▶ Task to complete: Reproduce the listing from its first line through the line containing "[x=134, y=337]", inclusive, replacing "Image resolution" with "Screenshot size" and leaving everything else unchanged.

▶ Exercise materials:
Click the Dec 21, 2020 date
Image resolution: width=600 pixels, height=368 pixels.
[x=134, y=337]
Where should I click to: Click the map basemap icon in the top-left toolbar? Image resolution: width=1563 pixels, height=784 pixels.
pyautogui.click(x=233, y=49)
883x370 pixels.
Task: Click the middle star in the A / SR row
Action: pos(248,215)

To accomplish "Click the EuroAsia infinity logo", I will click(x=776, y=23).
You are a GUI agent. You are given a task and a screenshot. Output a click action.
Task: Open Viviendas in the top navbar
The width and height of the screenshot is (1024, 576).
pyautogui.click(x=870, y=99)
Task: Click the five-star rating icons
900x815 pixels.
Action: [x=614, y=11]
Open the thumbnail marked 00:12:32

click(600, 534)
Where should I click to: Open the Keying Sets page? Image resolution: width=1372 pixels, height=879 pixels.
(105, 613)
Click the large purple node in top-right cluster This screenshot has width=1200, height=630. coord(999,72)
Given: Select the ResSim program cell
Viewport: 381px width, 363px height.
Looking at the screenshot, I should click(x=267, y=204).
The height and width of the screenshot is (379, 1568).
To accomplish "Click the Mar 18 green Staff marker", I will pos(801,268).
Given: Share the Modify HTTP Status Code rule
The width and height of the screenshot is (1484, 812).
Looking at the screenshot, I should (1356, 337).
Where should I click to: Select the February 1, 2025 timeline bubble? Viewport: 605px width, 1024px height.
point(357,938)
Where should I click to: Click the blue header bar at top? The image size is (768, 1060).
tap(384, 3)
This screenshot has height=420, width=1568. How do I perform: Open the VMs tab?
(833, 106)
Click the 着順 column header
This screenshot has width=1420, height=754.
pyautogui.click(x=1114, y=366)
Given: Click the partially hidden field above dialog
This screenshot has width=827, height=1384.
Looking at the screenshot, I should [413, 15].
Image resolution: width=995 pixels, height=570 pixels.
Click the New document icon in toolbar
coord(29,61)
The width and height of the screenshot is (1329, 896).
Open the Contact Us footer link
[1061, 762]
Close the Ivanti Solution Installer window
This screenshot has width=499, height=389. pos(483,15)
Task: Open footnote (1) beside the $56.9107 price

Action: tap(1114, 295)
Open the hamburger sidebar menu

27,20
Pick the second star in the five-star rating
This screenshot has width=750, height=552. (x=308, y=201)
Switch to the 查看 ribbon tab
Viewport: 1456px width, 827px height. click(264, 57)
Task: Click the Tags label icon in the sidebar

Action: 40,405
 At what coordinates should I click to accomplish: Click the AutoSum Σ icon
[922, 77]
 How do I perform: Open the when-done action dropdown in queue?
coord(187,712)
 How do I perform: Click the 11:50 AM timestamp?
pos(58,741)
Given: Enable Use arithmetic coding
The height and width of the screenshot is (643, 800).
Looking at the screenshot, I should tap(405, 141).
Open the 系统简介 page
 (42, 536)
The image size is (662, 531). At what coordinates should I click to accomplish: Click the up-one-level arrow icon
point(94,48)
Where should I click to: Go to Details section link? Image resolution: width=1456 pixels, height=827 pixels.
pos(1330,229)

▶ Expected output:
Click the Dec 21, 2020 date
Screenshot size: width=600 pixels, height=368 pixels.
[x=134, y=337]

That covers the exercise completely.